VIRUS: TAKING THE HERALD OUT OF GLASGOW

Editorial staff to work from home or move to Clydebank

By Bill Heaney

Veteran journalist Hamish Mackay reports in today’s Scottish Review that these are strange times indeed for the editorial staff of Newsquest’s titles in Glasgow which come under the Newsquest (Herald & Times) Ltd banner.
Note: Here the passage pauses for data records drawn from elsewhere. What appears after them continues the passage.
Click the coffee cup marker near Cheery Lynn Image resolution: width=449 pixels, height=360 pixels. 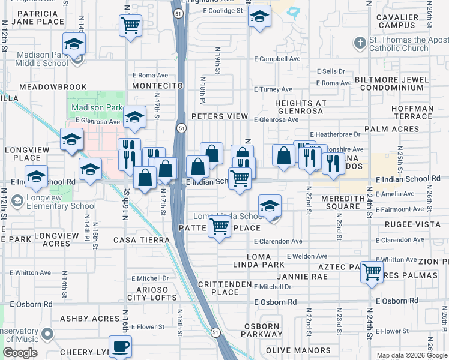pyautogui.click(x=120, y=347)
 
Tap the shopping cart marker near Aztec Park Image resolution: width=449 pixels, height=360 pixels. pyautogui.click(x=372, y=272)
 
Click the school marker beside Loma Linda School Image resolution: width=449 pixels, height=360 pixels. pyautogui.click(x=270, y=206)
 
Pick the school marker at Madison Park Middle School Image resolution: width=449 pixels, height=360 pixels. pyautogui.click(x=74, y=44)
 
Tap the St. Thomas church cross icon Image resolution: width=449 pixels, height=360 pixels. pyautogui.click(x=360, y=43)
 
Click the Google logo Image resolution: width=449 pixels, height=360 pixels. pyautogui.click(x=20, y=353)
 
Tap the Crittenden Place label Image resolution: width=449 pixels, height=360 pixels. pyautogui.click(x=217, y=288)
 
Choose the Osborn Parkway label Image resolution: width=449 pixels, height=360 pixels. pyautogui.click(x=262, y=331)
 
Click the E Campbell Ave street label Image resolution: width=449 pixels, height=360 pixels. pyautogui.click(x=277, y=59)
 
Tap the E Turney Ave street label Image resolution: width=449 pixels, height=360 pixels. pyautogui.click(x=273, y=89)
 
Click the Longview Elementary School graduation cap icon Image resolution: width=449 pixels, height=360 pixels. pyautogui.click(x=17, y=200)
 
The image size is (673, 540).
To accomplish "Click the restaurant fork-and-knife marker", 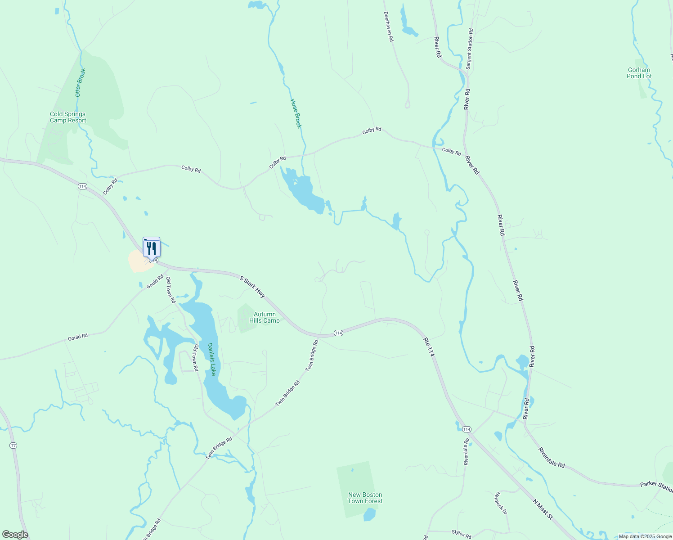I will (x=152, y=248).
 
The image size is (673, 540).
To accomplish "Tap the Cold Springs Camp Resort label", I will (x=68, y=117).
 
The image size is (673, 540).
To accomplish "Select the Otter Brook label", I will (x=80, y=83).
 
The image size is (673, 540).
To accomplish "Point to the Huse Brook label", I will (x=296, y=113).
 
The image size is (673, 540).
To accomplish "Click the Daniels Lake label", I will (x=211, y=359).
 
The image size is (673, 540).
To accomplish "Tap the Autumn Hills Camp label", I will (x=265, y=318).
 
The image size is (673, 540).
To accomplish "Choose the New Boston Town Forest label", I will (x=365, y=498).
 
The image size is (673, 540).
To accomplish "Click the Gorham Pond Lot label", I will (x=639, y=73).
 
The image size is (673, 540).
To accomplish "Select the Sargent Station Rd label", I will (x=470, y=49).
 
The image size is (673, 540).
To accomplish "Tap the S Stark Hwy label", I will (x=252, y=287).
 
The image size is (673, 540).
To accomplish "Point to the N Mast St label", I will (x=543, y=509).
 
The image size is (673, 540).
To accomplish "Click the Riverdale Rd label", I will (x=552, y=458).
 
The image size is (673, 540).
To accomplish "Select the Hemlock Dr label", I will (x=500, y=503).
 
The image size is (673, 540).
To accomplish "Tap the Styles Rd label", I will (x=461, y=534).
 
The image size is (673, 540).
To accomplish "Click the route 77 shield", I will (x=13, y=446).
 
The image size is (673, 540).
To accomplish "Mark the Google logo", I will (x=15, y=535).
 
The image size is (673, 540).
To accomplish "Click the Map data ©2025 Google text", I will (x=645, y=536).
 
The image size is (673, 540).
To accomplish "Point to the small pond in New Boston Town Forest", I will (x=369, y=514).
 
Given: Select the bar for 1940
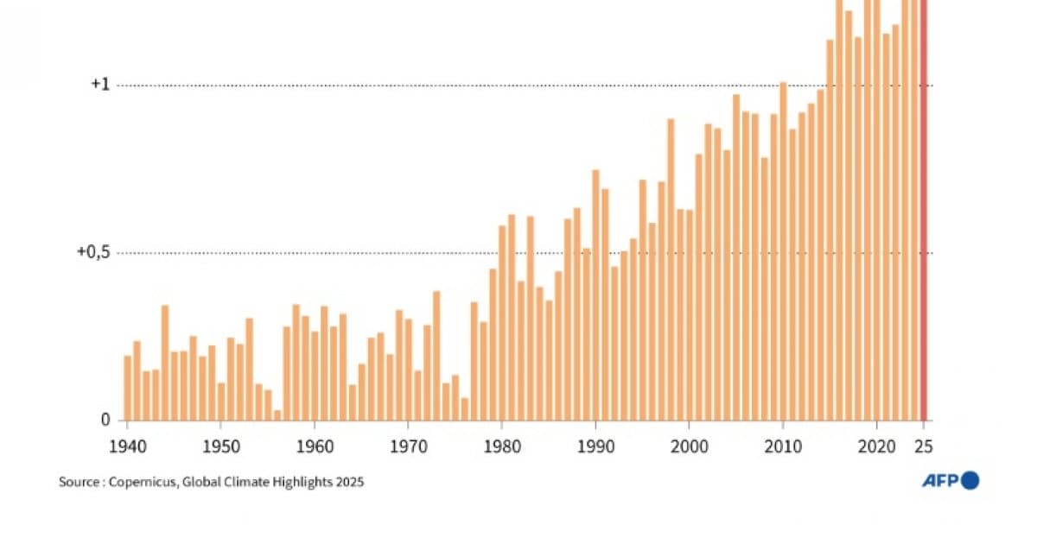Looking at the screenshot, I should point(127,388).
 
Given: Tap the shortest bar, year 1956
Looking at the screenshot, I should point(277,415).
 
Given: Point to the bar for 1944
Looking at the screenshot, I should point(165,363).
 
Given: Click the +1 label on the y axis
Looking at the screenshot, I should point(100,85).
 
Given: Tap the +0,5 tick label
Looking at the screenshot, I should point(94,252).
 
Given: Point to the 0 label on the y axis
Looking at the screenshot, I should point(105,420).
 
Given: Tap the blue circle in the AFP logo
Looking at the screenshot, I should point(970,480).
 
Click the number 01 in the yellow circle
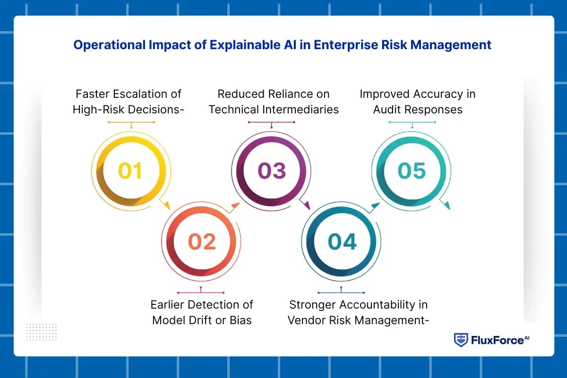[130, 171]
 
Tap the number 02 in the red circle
[202, 242]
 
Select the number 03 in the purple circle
[272, 171]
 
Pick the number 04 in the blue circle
[342, 242]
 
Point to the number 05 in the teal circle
[412, 171]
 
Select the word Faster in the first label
[92, 94]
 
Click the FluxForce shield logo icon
[461, 340]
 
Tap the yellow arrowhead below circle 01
[165, 205]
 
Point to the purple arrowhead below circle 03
[306, 205]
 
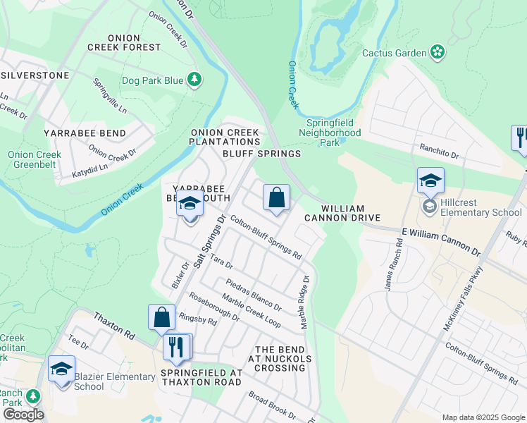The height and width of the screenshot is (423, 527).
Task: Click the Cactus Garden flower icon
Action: click(438, 52)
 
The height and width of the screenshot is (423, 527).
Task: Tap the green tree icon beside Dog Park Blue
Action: click(194, 80)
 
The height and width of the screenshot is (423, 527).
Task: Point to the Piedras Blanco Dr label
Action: click(254, 295)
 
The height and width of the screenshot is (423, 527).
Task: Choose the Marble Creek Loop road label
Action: click(250, 310)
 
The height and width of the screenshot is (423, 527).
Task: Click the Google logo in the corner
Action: click(23, 415)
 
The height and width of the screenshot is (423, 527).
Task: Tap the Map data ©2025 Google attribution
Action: click(483, 417)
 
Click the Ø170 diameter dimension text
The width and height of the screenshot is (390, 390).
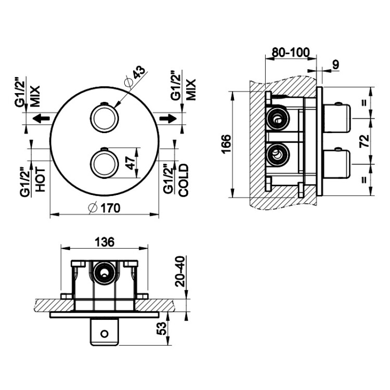105,208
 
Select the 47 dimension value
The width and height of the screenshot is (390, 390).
132,163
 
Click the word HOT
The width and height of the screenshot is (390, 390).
40,179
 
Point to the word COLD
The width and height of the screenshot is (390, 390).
184,180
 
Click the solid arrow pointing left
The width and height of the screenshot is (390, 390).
41,118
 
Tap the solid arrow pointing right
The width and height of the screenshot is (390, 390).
168,118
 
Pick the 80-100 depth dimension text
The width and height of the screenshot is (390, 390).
291,53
All the journalists at The HeraldGlasgow Times, the Herald on SundayThe NationalSunday National and the Scottish Farmer magazine are now effectively homeless (well, to be strictly accurate: officeless) after the company, already under heavy pressure from declining income before COVID-19 savaged advertising and circulation revenues, has quit its HQ in Renfield Street and is seeking new premises.

It had apparently been in lengthy negotiations with its previous landlord to reduce the £1.17 million annual rental as it sought to cut costs. But no deal was struck. Fortuitously, all the editorial staff are working from home because of the pandemic.

The 53,330 sq ft glass-fronted office in Renfield Street, which had 82 parking spaces, was bought in 2014 by Kames Capital’s Property Income Fund in a deal then reportedly worth £13.7 million.

I understand that at the time of the rental discussions Newsquest (Herald and Times) Ltd had a lease for the full property until 2030. But crucially, I gather, it came with a break point which could be triggered this year.

Senior Newsquest management had previously scouted out alternative hubs for some of its staff, including the journalists on the national titles.

In a statement to staff, managing director, Graham Morrison, had said: ‘I have called a halt to our protracted negotiations with the landlord for the extension of the lease for our Renfield Street property which expires in May, 2020.

Having taken cognisance of the situation, and the on-going issues we have faced during the negotiations with the landlord, I have concluded that the terms on offer are no longer value for money, and in the meantime that we will fully utilise the available space that we have in both Cambuslang (Print Centre) and Clydebank’.

He added: ‘Whilst this is most definitely the right decision, I am still absolutely committed to having a significant presence in the city. We are actively seeking alternative premises in Glasgow and have already identified various options with commercial property partners’.

One comment

  1. The death of a thousand cuts as sales and advertising revenues decline.

    Dinosaurs unable to keep up in the digital age their skewed and partisan reporting has done for them to the extent that the Herald, a so called ‘ national’ paper, now sells less than 10,000 copies.

    By comparison online political commentaries like Wings Over Scotland attract something like 700,000 unique viewers.

    And on regional level I’d hazard a guess that the Democrat is faring well against the declining local papers.